EXERCISE DETAILS:
Return the data below exactly, but only from the line containing "This screenshot has height=237, width=294." through the line containing "Task: Click the green Upload button", with both of those lines included.

*** INPUT DATA ***

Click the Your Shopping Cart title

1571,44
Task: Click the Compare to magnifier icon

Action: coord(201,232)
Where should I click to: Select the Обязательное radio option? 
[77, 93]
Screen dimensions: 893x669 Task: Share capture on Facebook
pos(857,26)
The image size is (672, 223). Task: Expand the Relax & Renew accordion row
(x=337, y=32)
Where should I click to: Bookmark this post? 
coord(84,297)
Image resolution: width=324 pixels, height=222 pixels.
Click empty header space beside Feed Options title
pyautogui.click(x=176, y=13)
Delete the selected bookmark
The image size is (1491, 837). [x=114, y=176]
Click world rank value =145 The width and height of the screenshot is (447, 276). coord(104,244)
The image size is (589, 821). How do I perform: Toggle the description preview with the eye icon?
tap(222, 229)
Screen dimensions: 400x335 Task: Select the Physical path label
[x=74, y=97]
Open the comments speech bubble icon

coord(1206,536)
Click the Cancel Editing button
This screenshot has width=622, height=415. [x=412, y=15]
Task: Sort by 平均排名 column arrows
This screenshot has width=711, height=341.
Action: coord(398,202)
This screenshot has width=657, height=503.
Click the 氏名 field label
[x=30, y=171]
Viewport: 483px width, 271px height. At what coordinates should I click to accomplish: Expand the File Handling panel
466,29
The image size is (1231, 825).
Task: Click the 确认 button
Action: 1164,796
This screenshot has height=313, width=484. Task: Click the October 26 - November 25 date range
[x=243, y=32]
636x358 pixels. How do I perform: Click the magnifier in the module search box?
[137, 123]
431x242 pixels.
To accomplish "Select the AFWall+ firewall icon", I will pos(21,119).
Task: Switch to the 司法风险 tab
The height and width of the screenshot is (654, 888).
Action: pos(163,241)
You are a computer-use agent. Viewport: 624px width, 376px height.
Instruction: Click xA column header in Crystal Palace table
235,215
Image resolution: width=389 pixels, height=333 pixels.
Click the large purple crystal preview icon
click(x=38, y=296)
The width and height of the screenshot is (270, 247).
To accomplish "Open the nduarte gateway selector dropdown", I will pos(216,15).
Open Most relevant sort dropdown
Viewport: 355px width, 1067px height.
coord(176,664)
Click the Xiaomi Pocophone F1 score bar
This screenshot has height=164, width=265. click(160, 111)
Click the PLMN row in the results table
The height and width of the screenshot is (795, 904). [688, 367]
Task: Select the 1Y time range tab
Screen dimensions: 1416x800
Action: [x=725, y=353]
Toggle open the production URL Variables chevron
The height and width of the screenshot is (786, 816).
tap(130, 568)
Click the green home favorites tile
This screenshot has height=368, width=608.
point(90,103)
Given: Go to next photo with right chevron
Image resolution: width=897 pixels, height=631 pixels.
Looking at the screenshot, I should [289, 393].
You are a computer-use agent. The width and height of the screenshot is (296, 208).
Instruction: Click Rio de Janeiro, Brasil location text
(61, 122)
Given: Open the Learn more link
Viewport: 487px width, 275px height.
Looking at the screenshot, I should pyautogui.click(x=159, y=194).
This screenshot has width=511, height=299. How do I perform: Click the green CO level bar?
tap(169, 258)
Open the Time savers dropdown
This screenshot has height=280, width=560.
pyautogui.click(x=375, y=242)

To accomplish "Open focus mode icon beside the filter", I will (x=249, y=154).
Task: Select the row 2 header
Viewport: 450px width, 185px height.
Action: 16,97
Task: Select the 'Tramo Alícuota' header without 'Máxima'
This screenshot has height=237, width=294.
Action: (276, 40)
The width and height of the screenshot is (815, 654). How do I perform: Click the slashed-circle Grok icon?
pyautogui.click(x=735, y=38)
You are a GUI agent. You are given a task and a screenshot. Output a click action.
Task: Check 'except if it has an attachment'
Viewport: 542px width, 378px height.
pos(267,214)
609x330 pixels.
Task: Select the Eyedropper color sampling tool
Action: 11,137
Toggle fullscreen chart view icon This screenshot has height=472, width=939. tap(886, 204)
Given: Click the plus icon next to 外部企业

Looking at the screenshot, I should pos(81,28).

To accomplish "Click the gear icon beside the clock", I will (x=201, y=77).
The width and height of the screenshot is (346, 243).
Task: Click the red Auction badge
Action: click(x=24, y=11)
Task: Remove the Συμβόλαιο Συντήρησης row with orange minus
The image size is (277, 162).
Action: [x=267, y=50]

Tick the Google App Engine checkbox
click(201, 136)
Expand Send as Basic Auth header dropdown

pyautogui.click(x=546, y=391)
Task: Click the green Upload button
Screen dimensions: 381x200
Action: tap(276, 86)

*** End of INPUT DATA ***

ANSWER SECTION:
This screenshot has height=237, width=294.
Action: (276, 40)
The width and height of the screenshot is (815, 654). How do I perform: Click the slashed-circle Grok icon?
pyautogui.click(x=735, y=38)
You are a GUI agent. You are given a task and a screenshot. Output a click action.
Task: Check 'except if it has an attachment'
Viewport: 542px width, 378px height.
pos(267,214)
609x330 pixels.
Task: Select the Eyedropper color sampling tool
Action: 11,137
Toggle fullscreen chart view icon This screenshot has height=472, width=939. tap(886, 204)
Given: Click the plus icon next to 外部企业

Looking at the screenshot, I should pos(81,28).

To accomplish "Click the gear icon beside the clock", I will (x=201, y=77).
The width and height of the screenshot is (346, 243).
Task: Click the red Auction badge
Action: click(x=24, y=11)
Task: Remove the Συμβόλαιο Συντήρησης row with orange minus
The image size is (277, 162).
Action: [x=267, y=50]

Tick the Google App Engine checkbox
click(201, 136)
Expand Send as Basic Auth header dropdown

pyautogui.click(x=546, y=391)
Task: Click the green Upload button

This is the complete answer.